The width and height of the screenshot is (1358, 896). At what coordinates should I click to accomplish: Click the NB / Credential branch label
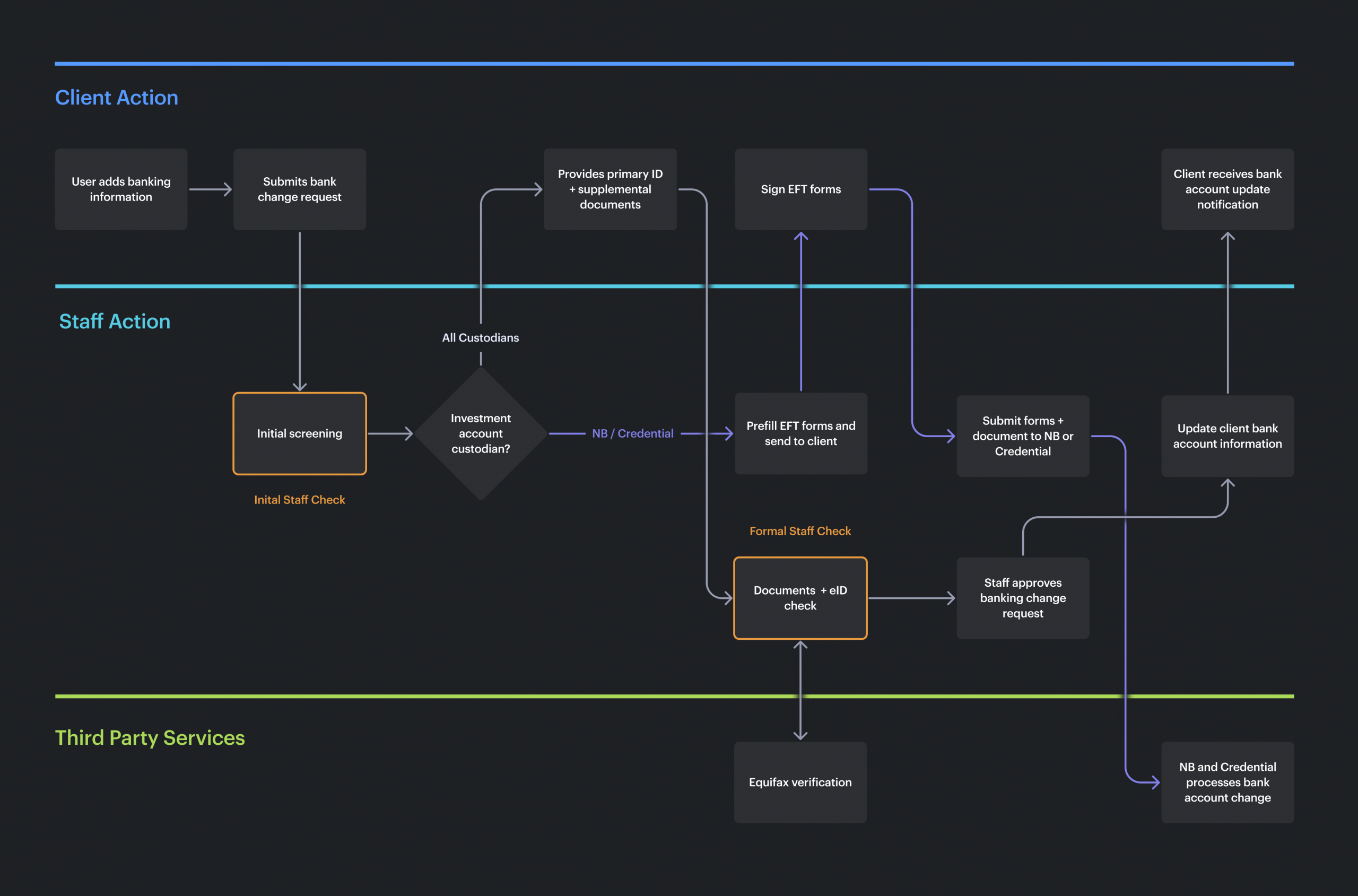[x=632, y=433]
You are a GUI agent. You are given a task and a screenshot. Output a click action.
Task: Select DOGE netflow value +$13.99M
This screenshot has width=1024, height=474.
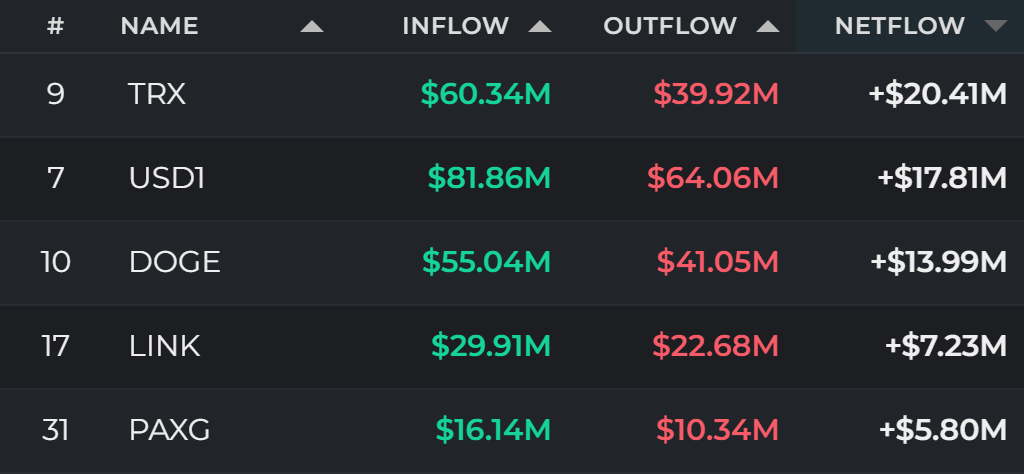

**REQUIREMENTS**
Extract each line of the listing above that contains the string "height" and reproduce those lines verbatim.

**RESPONSE TO THIS TASK**
The width and height of the screenshot is (1358, 896). At what coordinates should I click to accomplish: Click the NB / Credential branch label
This screenshot has width=1024, height=474.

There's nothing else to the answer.